4. KISS CAFFEINE GOODBYE
I’m not talking all caffeine. Surely, I would never suggest such a thing. I love my morning coffee way too much. BUT I do try to hit it and quit it by 1:00pm. That’s right. No caffeine after 1:00pm. After I implemented this habit I totally noticed a difference in my quality of sleep. My internal clock knows when it’s time to shut it down for the night. If you’re a late-in-the-day-caffeine-consumer try scaling back by an hour each week until you’ve reached your 1:00pm target quitting time.

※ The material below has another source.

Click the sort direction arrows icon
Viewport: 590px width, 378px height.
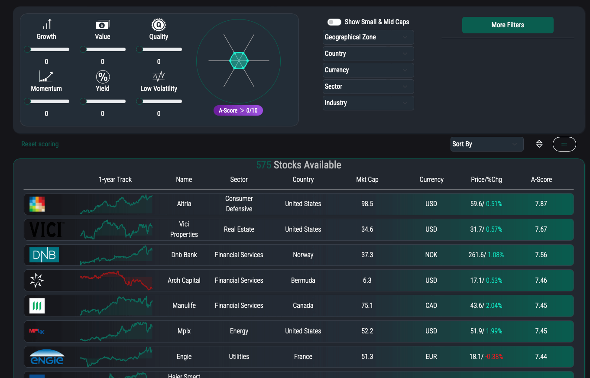coord(539,144)
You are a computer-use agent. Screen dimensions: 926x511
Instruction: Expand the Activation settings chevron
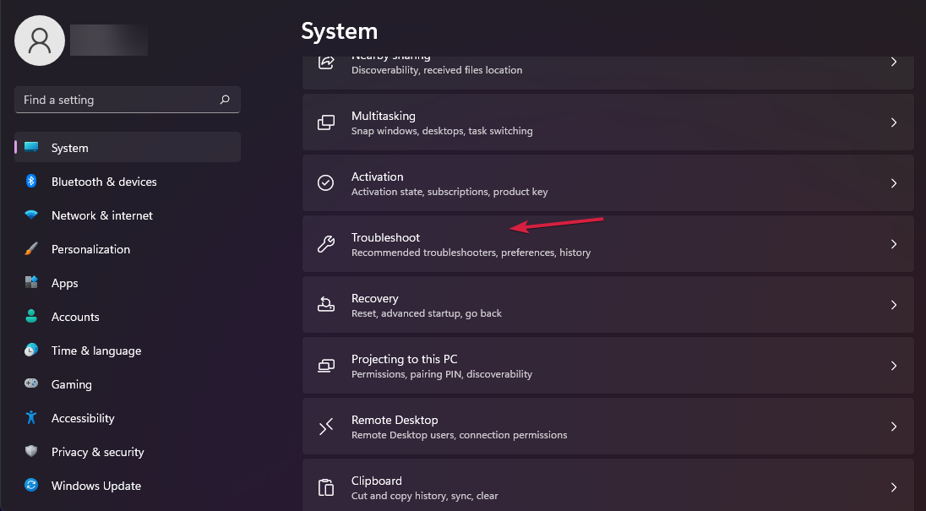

5. CATCH THE EARLY BIRD SPECIAL
If you eat dinner at 8:00pm your body will not be ready for sleep by 9:00pm. Try eating dinner a little earlier than your usual time. We like to eat about 6:30pm. By 9:00pm, my body knows what’s up. Regular meals help me get my regular sleep. Might I suggest Blue Apron for quick and easy dinners.
6. DEVELOP A ROUTINE
This routine works for me. Maybe your routine is different. But the important takeaway is that our circadian clock requires a regular cycle. Whatever your routine is, stick to it. It’s more important to get up at the same time every morning, even if you didn’t get to sleep by your ideal time the night before. An entire month’s work of training your body to wake up at 6:00am can be ruined by sleeping in until 7:00am just once! And remember, it doesn’t happen overnight. Developing any heathy habit like sleep cycles or running takes at least a month. It took me years to fight off all my old compounded bad habits and create new, healthy ones.